• _Task description_
Could you copy, word for word, only the lines from the one containing "首页 (17, 158)" through the last line of the records below, both included?

Segment Start: Material shown

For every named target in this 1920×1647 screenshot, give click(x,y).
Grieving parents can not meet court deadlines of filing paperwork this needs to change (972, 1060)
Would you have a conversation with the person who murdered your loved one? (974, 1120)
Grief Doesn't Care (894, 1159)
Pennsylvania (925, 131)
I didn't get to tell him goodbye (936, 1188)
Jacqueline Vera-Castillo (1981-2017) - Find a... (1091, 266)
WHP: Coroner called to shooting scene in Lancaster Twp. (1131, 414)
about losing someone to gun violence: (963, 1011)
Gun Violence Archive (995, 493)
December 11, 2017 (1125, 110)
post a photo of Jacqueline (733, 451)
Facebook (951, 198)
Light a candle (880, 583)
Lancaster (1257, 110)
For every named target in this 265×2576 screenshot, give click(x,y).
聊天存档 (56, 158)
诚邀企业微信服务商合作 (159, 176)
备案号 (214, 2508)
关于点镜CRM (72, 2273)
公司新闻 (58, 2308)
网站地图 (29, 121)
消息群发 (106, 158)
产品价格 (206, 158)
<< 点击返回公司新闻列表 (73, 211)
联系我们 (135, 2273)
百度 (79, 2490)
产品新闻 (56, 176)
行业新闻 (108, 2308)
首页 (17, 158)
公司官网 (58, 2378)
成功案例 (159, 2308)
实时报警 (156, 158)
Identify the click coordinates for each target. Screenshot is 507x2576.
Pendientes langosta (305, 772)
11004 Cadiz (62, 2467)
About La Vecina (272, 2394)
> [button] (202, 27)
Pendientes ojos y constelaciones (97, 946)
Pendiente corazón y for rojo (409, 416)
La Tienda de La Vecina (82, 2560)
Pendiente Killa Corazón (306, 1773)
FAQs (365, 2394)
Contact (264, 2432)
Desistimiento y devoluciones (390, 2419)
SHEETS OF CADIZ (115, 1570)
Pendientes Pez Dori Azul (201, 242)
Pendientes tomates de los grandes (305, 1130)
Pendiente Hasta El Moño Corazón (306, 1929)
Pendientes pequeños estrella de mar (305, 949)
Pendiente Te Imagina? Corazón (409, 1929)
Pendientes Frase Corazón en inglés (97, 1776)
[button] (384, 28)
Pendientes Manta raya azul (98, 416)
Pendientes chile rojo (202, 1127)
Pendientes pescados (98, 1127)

Segment End: Material shown

• _Exercise output_
首页 (17, 158)
公司官网 (58, 2378)
成功案例 (159, 2308)
实时报警 (156, 158)
Identify the click coordinates for each target. Screenshot is 507x2576.
Pendientes langosta (305, 772)
11004 Cadiz (62, 2467)
About La Vecina (272, 2394)
> [button] (202, 27)
Pendientes ojos y constelaciones (97, 946)
Pendiente corazón y for rojo (409, 416)
La Tienda de La Vecina (82, 2560)
Pendiente Killa Corazón (306, 1773)
FAQs (365, 2394)
Contact (264, 2432)
Desistimiento y devoluciones (390, 2419)
SHEETS OF CADIZ (115, 1570)
Pendientes Pez Dori Azul (201, 242)
Pendientes tomates de los grandes (305, 1130)
Pendiente Hasta El Moño Corazón (306, 1929)
Pendientes pequeños estrella de mar (305, 949)
Pendiente Te Imagina? Corazón (409, 1929)
Pendientes Frase Corazón en inglés (97, 1776)
[button] (384, 28)
Pendientes Manta raya azul (98, 416)
Pendientes chile rojo (202, 1127)
Pendientes pescados (98, 1127)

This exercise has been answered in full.